Low visibility due to dense fog engulfed the Delhi airport on Makar Sankranti morning. This delayed the departure of a special Indigo airlines flight that was to ferry Rahul Gandhi and his band of loyalists to Imphal to kick-start the Bharat Jodo Nyay Yatra. As Congress leaders waited for take-off, news came from Mumbai that Milind Deora, who was once part of Rahul Gandhi’s “G-7” core team comprising, apart from him, Jyotiraditya Scindia, Jitin Prasada, R.P.N.Singh, Ashok Tanwar, Sachin Pilot and Deepender Hooda, had decided to jump ship and climb aboard the Shiv Sena led by Eknath Shinde.

If weather-induced poor visibility had delayed Rahul Gandhi’s Yatra 2.0, the party’s myopia and inertia had been exposed again with yet another exit. Sachin Pilot and Deepender Hooda along with Gaurav Gogoi are the young crusaders by Rahul’s side now. Scindia left in March 2020 to join the BJP, followed by Tanwar, Prasada and Singh.
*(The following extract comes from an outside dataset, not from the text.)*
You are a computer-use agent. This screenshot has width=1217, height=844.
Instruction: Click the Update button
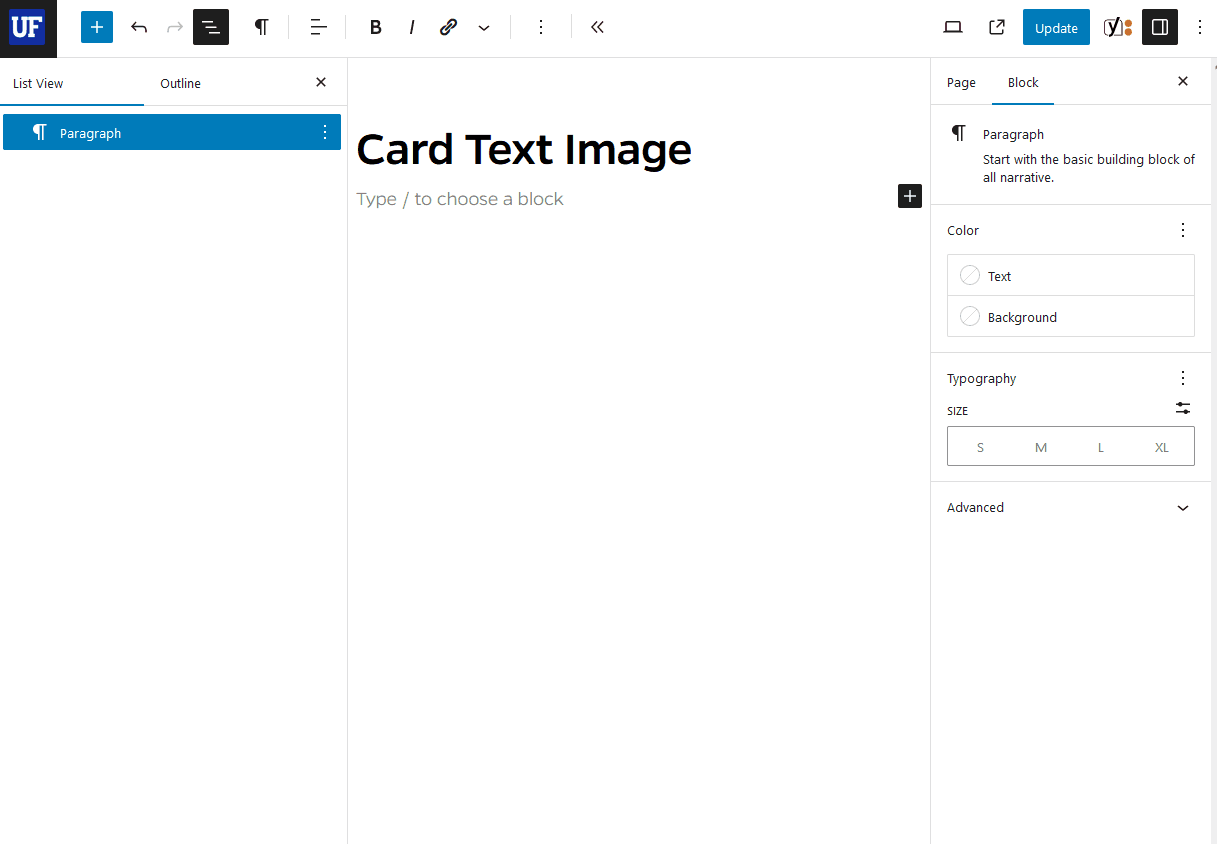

Scindia is an important Union Minister who received accolades from Prime Minister Narendra Modi in November during a function at Gwalior. During the opening of the Ayodhya airport earlier this month and during the inauguration of Atal Setu in Mumbai, the strobe lights were on Scindia, who is perhaps being promoted as a future face by the BJP leadership.

Jitin Prasada is Uttar Pradesh’s PWD minister, tasked with infrastructure development, which is Modi’s leitmotif. Another former Congressman, Himanta Biswa Sarma of Assam, has not only emerged as the party’s face in the northeast but was also given a prime slot during the last BJP national executive meeting held in Hyderabad. Former Congressmen are being assigned key roles in the BJP and that is perhaps playing on the minds of political workers who are fed up with inertia in the Grand Old Party.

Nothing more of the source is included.